**Objective**. Recast the listing lines from the one containing "You are a GUI" through the end of the listing, inclusive, as a JSON list of strings with one string per line. Omit blank lines and leave the pictures out.

[start of Provided material]

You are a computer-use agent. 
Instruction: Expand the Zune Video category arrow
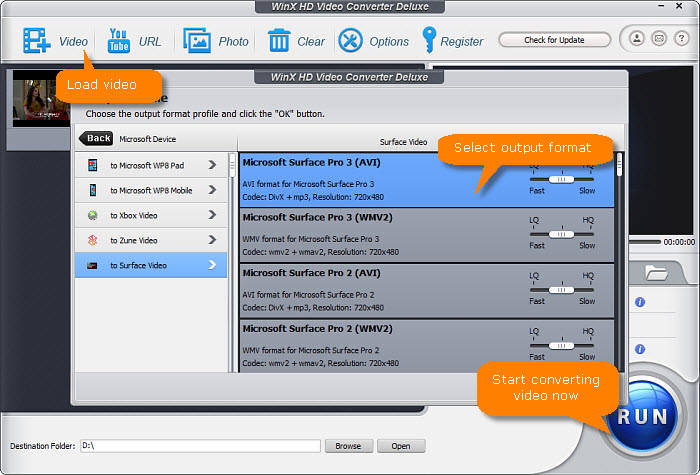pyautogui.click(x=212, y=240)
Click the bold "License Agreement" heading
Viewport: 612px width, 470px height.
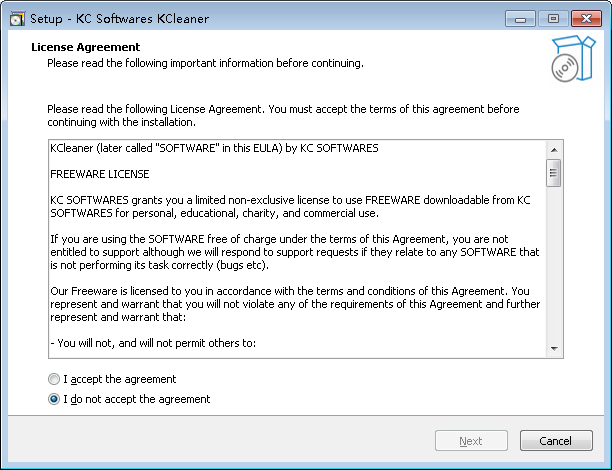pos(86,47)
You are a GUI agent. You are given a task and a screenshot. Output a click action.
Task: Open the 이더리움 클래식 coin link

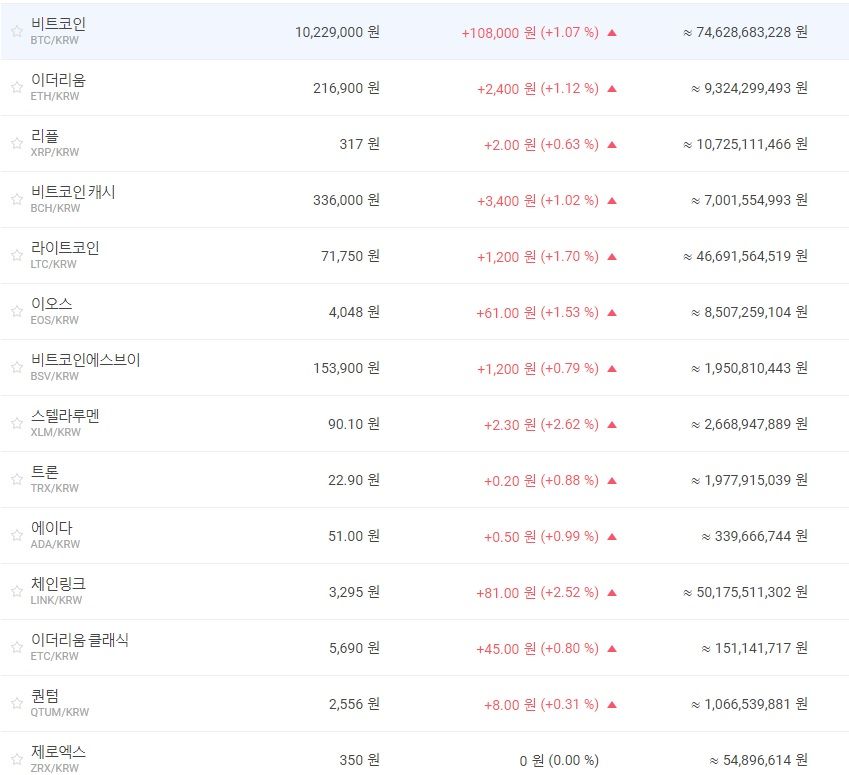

[end of Provided material]

**Response for this exercise**.
[
  "You are a GUI agent. You are given a task and a screenshot. Output a click action.",
  "Task: Open the 이더리움 클래식 coin link"
]